In the summer of 1887, Ike Clanton was indicted for cattle rustling and was killed resisting arrest in a gunfight with law enforcement officers. His unmarked grave, near present-day Eaglecreek in Greenlee County, Arizona, may have been located by a descendant in 1996. He unsuccessfully proposed to Tombstone town officials that the remains should be exhumed and reburied near Newman Haynes and Billy Clanton's graves at Boot Hill in Tombstone.
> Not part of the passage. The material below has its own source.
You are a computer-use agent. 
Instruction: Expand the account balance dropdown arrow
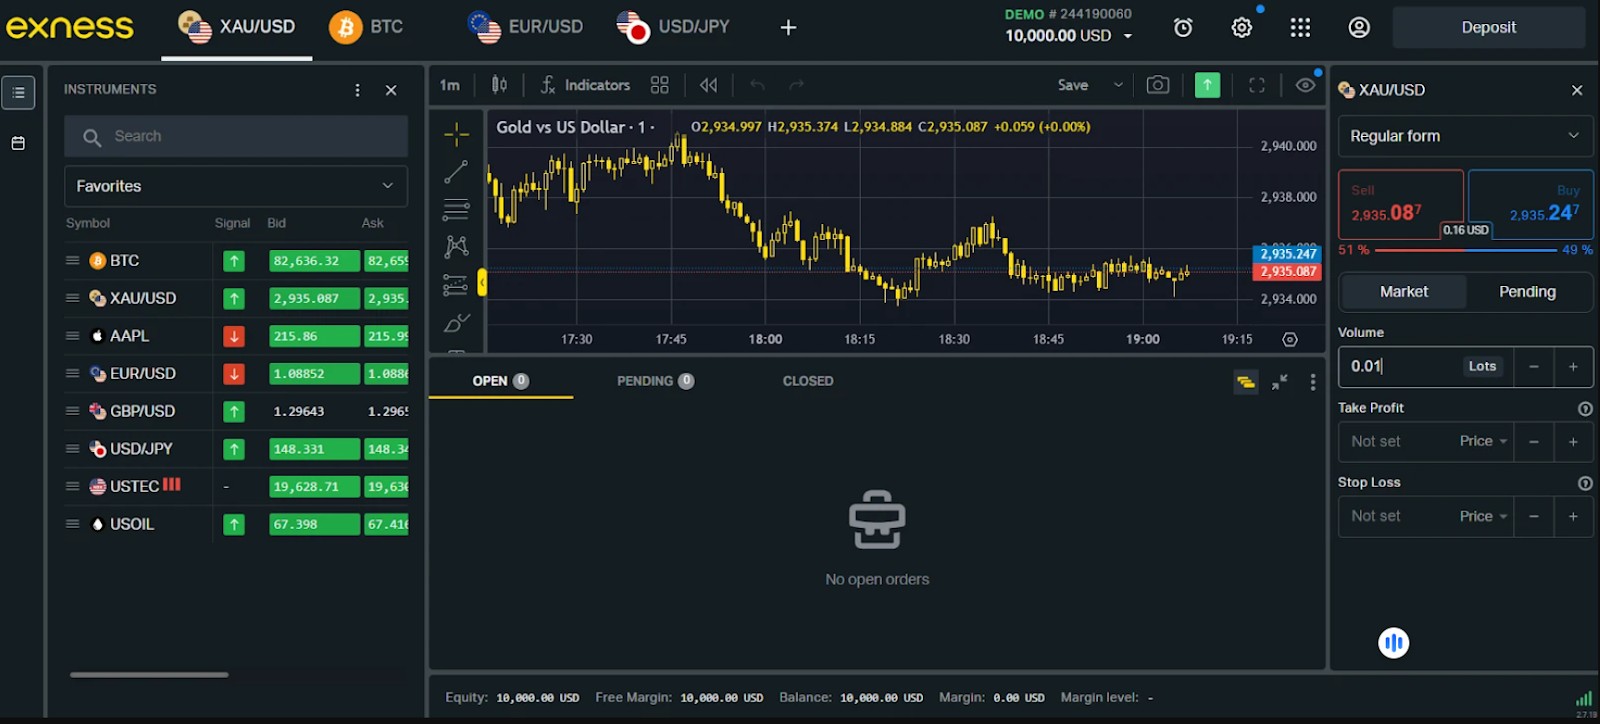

Newman's second son, Phineas ("Fin") Clanton, survived the cattle wars. He was convicted of cattle rustling and served seventeen months in prison. After his release, he ran a goat ranch and married. He was later involved in a wagon accident. He died of pneumonia in 1905. He is buried in Globe, Arizona.

== In popular culture ==
In the 1946 Henry Fonda movie, My Darling Clementine, the part of "Old Man Clanton" is played by Walter Brennan. Unhistorically, he is killed at the end of the OK Corral gunfight (that took place two months after Old Man Clanton's death).

From 1958 to 1961, the actor Trevor Bardette played Clanton in twenty-one episodes of the ABC/Desilu fictionalized western television series, The Life and Legend of Wyatt Earp, with Hugh O'Brian as Wyatt Earp. Carol Thurston played his daughter Emma, though the real Clanton's daughters were named Mary Elise and Ester Ann.

In Call of Juarez: Gunslinger, Old Man Clanton is seen wielding a Gatling gun and is killed by the bounty hunter Silas Greaves.